··· DOCUMENT PASSAGE

Here’s a book that wrestles with the same questions we do here at Growing Together: What is happening in the world right now? How can we make it better? How can we care for one another and this planet? And when it can’t be fixed, how do we still live with connection and resiliency?
Author Sarah Wilson‘s book This One Wild and Precious Life: the path back to connection in a fractured world, was written on both sides of the Covid pandemic, so it still feels fresh and applicable to how we live our lives now. The book is part memoir, part travelogue (of hikes she took around the world), but most of all it is a philosophical and spiritual teaching on how to take this one trip we each get to take in life. Like all other works in this genre, the mix of the personal and specific with the abstract and universal is sometimes an imperfect blend. Wilson’s own life journey is particular to her, and what has worked for her may not work for others. She speaks from the perspective of a white Australian woman, and while she acknowledges her privileges she is still grounded in an experience that many others may not have.

······

According to the book review above, when was Sarah Wilson's book written?

··· DATA PROVIDED

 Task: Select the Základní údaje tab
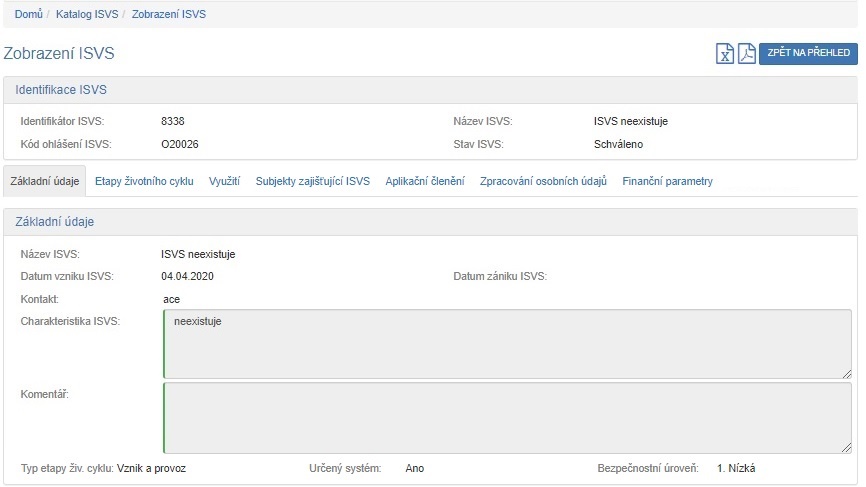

······

> TASK SOLUTION: On both sides of the Covid pandemic.